O Brasil pode chegar ao final da próxima década respondendo pela metade das exportações mundiais de carne de frango se considerados apenas os cinco maiores exportadores atuais – pela ordem e depois do Brasil, EUA, União Européia, Tailândia e China. Juntos, Brasil e EUA podem responder por mais de 80% do total exportado pelos cinco países.
A previsão está contida nas Projeções Agrícolas do USDA para 2019, documento recém-divulgado pelo Departamento de Agricultura dos EUA, em cuja elaboração estiveram envolvidos dez diferentes agências ou serviços integrantes do órgão.

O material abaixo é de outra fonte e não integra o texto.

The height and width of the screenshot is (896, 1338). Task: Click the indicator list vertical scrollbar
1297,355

Elaboradas com base em dados disponíveis em novembro de 2009, as Projeções estimam que as exportações norte-americanas de carne de frango permanecerão em queda até o ano que vem, voltando a apresentar crescimento a partir de 2012, mas sem atingir o nível registrado em 2008, ano em que atingiram seu nível recorde.
Para o Brasil, a previsão é de reversão da queda já em 2010, superando-se o recorde atingido também em 2008. E, tirando-se o revés registrado em 2009, a expansão deve ser contínua, podendo chegar a 2019 com um incremento de 35%. Atenção, porém, porque isso corresponde a um incremento médio de não mais que 2,5% ao ano.

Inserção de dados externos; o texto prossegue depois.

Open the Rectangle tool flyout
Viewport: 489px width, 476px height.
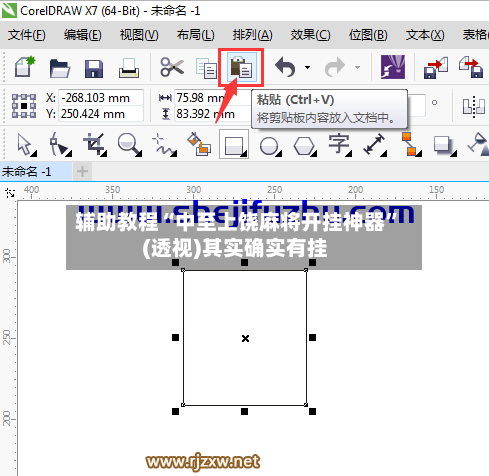234,144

Em relação aos outros três principais exportadores, só Tailândia e China tendem a aumentar suas exportações, enquanto a União Européia tende ao decréscimo. Nos dois países asiáticos, os índices de expansão serão expressivos – na China, de quase 50%; na Tailândia, de aproximadamente 60% – mas sem risco para a hegemonia de Brasil e EUA.